__DATASET CONTENT__:
★ ★ ★ ★ ★
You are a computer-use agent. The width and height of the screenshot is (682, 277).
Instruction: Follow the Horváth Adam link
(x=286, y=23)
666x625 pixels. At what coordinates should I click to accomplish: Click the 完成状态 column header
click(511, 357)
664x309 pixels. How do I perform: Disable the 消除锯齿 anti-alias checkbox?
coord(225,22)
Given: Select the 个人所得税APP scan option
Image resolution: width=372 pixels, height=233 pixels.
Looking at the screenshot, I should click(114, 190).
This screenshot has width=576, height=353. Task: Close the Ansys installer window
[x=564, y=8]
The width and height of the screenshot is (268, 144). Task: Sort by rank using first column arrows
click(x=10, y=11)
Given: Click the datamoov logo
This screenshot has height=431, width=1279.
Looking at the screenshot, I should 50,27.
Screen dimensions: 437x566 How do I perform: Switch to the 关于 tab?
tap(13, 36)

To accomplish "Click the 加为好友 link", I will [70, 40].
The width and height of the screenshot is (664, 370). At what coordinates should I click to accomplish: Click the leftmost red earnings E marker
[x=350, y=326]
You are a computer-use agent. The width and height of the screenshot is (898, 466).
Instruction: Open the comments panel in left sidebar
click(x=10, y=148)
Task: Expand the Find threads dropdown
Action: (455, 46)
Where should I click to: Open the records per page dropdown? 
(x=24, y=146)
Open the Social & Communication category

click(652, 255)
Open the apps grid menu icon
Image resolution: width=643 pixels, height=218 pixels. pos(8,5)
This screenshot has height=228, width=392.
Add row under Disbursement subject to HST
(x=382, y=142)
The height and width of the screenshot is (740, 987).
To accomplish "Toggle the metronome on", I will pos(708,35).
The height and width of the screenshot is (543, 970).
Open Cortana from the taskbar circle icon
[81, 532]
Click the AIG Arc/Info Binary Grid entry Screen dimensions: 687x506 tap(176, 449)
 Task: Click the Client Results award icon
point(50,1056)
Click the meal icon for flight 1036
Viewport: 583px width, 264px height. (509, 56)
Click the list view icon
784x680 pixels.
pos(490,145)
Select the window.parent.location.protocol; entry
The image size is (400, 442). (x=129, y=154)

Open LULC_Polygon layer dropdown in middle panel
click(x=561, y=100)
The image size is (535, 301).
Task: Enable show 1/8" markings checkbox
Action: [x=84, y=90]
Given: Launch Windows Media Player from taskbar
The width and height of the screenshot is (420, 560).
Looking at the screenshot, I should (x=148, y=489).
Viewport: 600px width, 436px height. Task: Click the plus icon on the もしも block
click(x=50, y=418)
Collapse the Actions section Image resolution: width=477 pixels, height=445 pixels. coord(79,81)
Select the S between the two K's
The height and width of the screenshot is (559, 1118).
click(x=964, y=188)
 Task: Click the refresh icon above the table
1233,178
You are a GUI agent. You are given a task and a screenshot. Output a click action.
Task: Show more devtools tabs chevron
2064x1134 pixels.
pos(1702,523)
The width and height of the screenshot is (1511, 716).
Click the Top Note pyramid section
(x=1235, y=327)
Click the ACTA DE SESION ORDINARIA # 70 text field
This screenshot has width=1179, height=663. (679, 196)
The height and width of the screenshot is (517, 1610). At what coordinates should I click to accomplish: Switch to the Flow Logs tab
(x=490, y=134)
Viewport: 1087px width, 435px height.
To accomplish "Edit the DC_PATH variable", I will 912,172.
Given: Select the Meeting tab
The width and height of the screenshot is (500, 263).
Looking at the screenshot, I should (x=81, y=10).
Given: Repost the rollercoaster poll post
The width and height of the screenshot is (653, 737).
★ ★ ★ ★ ★
__WRITTEN PROBLEM__: Express the stretch of the records above, from their start through the line containing "Looking at the screenshot, I should click(114, 190).", as a two-column CSV with the headers task and answer. Give one row for each task, putting its text and its answer each in a single quoted field with line breaks replaced by spaces.

__TASK RESULT__:
task,answer
"You are a computer-use agent. The width and height of the screenshot is (682, 277). Instruction: Follow the Horváth Adam link","(x=286, y=23)"
"666x625 pixels. At what coordinates should I click to accomplish: Click the 完成状态 column header","click(511, 357)"
"664x309 pixels. How do I perform: Disable the 消除锯齿 anti-alias checkbox?","coord(225,22)"
"Given: Select the 个人所得税APP scan option Image resolution: width=372 pixels, height=233 pixels.","Looking at the screenshot, I should click(114, 190)."